Bitcoin (BTC) and the broader crypto market are witnessing strong demand for bullish leveraged plays, a sign the market is overheated. While market makers’ hedging is likely to keep BTC supported at around $100,000, the heightened activity raises the risk of pullbacks for other cryptocurrencies.
Bitcoin, the leading cryptocurrency by market value, tapped a record high above $103,000 early Thursday, following President-elect Donald Trump’s decision to appoint pro-crypto Paul Atkins as chairman for the Securities and Exchange Commission (SEC).
The breakout sent traders chasing the price rally, pushing funding rates for perpetual futures skywards, a sign of growing demand for and overcrowding in long positions. In this scenario, a slight pullback can result in large liquidations (forced selling by exchanges due to margin shortages) and increased downside volatility.

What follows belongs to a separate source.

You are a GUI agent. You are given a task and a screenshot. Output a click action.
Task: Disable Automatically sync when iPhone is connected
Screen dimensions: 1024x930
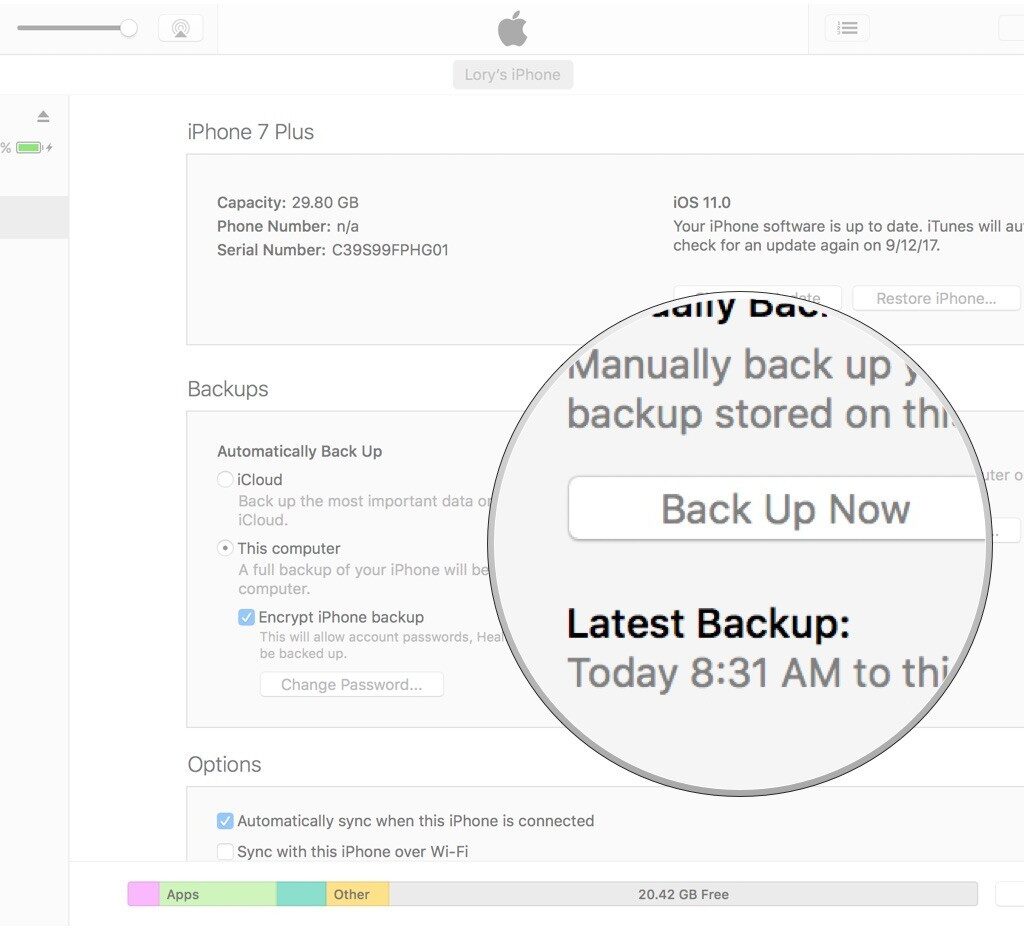click(226, 821)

Support may come from the options market, according to Griffin Ardern, head of options trading and research at crypto financial platform BloFin. When options prices rise faster than that of the underlying asset — that is, when the so-called gamma imbalance is positive — market makers tend to sell their holdings to keep their net exposure neutral. They buy when it’s negative, acting as a contrarian force and limiting price swings.
“BTC can be stable at around $100,000 in the short-term, helped by the hedging activity of market makers,” Ardern told CoinDesk. “This support from the options market may offset the impact of deleveraging to a certain extent.”
The annualized funding rate for bitcoin surged to nearly 100%, surpassing rates for purely speculative tokens like DOGE, data from VeloData show. Other coins, such as XRP, CRO and XMR, also boast funding rates in excess of 100%.
“That EOD [volume weighted average price] suggests Saylor blew another few billion, and the [BTC] funding rates make me think this final move was purely lever-driven,” said Felix Hartmann, founder and managing partner of Hartmann Capital, referring to Michael Saylor, executive chairman of MicroStrategy, the largest publicly traded holder of bitcoin. “Wouldn’t be shocked at a good old 20-30% bull market correction here. 80s are fair game.”
Hartmann stressed the need for additional demand over and above MSTR’s purchases to keep the bull run going, a view echoed by several observers on social media. They suggested that either the market continues to rally, justifying the costs associated with holding bullish bets, or turns lower in a sharp correction.
Even with market makers’ activity, bitcoin price volatility could return toward the end of the year.
“The positive gamma at $105,000 in options expiring on Dec. 27 could bring sufficient gravity, but after the expiry, it will disappear, boosting price uncertainty,” Ardern told CoinDesk.
Options are derivative contracts, offering the purchaser the right but not the obligation to buy or sell the underlying asset at a preset price at a later date. A call or a bullish bet gives the right to buy, while a put confers the right to sell.